クラブでのザ・レボリューションの演奏シーンは、どれも圧巻だ。がしかし、劇中ではキッドとレボリューションは問題児扱いで、ザ・タイムの方が幅を利かせていることになっている。やがてアポロニアもトリオとしてデビューすることになり、キッドはクラブのオーナーからは明日ダメだったらクビだと宣告される。アポロニアともめた挙げ句、家に帰ると、父親が拳銃で自殺未遂をしていた。
ぼろぼろになり、窮地に追い込まれたキッド。起死回生となったのはやはり音楽であり、父が書き留めていた楽譜、及びバンドメンバーのウェンディとリサによるデモからひとつの曲を仕上げ、ステージにて『Purple Rain』を演奏して喝采を浴びる。まさに、典型的なサクセスストーリーといえる。

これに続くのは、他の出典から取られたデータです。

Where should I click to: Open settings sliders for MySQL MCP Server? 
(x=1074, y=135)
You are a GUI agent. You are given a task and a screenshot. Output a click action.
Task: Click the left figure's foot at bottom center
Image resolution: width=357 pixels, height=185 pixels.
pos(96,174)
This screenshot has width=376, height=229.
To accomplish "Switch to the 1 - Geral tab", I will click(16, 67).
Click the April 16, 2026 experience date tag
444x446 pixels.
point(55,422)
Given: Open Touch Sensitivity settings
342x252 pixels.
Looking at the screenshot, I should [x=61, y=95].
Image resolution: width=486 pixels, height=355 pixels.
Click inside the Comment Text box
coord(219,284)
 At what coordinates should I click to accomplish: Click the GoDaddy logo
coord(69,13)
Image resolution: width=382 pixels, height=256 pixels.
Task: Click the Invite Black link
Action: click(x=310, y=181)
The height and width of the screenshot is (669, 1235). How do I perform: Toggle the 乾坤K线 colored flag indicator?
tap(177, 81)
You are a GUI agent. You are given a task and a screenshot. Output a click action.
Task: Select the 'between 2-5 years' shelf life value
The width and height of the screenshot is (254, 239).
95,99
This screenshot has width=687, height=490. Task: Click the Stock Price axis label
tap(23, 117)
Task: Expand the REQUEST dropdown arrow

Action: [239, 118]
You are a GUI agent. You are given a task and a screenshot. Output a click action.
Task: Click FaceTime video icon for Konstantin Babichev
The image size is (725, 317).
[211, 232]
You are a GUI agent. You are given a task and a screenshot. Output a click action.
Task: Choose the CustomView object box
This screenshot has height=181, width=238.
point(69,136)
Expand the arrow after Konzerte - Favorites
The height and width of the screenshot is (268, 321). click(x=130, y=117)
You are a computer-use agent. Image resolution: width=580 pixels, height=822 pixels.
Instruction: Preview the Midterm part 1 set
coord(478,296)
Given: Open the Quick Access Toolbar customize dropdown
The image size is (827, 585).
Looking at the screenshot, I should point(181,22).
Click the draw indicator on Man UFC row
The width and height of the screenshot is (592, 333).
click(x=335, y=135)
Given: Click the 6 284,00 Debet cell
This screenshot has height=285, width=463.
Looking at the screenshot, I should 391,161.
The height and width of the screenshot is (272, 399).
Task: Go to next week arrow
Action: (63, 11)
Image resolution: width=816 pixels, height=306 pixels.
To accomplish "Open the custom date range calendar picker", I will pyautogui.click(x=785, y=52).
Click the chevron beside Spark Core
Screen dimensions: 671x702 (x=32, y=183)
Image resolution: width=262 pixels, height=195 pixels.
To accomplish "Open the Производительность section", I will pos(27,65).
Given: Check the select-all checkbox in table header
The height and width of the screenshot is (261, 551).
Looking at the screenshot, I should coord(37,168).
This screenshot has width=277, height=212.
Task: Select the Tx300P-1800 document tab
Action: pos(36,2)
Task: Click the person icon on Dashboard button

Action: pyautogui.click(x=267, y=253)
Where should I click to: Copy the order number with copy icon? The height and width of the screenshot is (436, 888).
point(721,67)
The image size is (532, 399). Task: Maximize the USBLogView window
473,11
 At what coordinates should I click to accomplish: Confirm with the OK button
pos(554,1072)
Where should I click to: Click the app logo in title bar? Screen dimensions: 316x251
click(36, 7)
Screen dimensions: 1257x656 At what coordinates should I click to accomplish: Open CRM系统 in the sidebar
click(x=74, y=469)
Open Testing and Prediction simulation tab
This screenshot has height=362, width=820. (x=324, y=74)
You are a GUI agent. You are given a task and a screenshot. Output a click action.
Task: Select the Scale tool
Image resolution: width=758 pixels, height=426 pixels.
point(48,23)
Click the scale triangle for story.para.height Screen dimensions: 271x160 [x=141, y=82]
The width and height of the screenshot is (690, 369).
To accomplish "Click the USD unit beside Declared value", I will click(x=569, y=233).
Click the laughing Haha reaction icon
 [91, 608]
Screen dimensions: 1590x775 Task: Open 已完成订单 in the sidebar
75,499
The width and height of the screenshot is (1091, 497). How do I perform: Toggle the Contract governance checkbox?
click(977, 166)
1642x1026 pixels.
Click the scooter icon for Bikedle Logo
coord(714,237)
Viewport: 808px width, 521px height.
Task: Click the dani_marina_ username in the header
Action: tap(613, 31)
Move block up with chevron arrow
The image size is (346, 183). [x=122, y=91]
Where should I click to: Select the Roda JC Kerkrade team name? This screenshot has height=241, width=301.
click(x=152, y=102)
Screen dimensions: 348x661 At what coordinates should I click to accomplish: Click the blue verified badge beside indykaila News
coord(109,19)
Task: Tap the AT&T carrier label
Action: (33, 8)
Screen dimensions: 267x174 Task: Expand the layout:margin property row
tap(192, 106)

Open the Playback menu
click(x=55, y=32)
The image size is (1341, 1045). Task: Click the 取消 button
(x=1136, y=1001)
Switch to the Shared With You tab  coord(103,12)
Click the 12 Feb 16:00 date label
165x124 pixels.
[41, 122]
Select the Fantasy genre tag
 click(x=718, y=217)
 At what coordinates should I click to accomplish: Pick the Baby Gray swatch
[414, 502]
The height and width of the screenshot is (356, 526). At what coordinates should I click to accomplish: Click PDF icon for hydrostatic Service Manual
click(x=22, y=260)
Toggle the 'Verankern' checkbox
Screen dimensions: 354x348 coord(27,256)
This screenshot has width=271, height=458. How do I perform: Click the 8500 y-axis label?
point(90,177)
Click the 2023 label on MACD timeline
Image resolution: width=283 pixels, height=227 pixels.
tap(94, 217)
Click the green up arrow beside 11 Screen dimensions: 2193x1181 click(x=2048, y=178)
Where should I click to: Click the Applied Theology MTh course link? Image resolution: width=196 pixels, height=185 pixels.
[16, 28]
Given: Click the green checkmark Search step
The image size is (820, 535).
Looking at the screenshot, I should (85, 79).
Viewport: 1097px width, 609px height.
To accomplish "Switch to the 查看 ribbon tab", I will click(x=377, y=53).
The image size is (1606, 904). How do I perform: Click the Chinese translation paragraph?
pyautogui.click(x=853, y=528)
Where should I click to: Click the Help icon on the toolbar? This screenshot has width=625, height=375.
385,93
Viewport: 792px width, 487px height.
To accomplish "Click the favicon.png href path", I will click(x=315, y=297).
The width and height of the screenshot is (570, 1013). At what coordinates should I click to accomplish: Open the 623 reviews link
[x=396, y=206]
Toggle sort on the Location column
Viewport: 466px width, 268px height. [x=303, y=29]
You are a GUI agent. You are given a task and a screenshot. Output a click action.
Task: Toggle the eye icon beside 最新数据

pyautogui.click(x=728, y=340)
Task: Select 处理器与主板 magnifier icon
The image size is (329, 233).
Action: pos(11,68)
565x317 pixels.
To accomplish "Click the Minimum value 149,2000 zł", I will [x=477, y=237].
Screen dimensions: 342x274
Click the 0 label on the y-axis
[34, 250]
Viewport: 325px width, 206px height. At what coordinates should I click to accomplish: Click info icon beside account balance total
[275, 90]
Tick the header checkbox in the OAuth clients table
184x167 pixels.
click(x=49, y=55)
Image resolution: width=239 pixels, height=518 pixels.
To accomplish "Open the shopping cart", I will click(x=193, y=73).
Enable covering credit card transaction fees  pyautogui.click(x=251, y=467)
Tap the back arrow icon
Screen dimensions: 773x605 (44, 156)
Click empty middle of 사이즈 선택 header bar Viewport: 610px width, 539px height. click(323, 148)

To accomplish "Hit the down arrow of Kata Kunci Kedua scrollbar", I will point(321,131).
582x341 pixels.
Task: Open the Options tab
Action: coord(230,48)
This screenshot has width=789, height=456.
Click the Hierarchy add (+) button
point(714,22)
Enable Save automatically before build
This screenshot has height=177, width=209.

プリンスが主演した映画で、同名のアルバムとシンクロして大ヒット。プリンスがキッド、プリンスの父と母を役者が演じている以外、ほとんどのキャストが実名で登場。内容も、プリンスの自伝的な要素が強いとうたわれた(今となっては、そのうたい文句もプロモーションの一部とわかるが)。リサとウェンディが書いたことになっている『Purple Rain』は、実際にはもちろんプリンスが書いた曲。そればかりか、ザ・タイムも、アポロニアも、ほとんどの曲がプリンスの手によるものだったはずだ。
ワタシはこの映画をリアルタイムで劇場で観て、その後テレビ放送されたのを観て、そしてDVDを入手。時間が経過してから、自分が歳をとってから観ることで、以前観たときには気づかなかったことに気づく。ストーリー上は、プリンスがクライマックスで逆転しめでたしめでたしという感じだが、夢の実現のためにデビューしたばかりのアポロニアは、結局どうなったのかというツッコミをしたくなる(笑)。
自伝的であろうとなかろうと、プリンスの演技にはやはり注目だ。両親の喧嘩で家庭内でも落ち着くことができず、涙を流すプリンス。あのプリンスが、泣いている!また、プリンスは当時1961年生まれとされていたこともあり、公開時はキッドは20代前半の設定と思って観ていた(実際は1958年生まれ)。今回観て思ったのは、キッドはもう少し若い、ハタチ前くらいの設定ではないだろうかと。大人でもなく、と言ってもちろん子供でもない。だから「キッド」なのでは、と思う。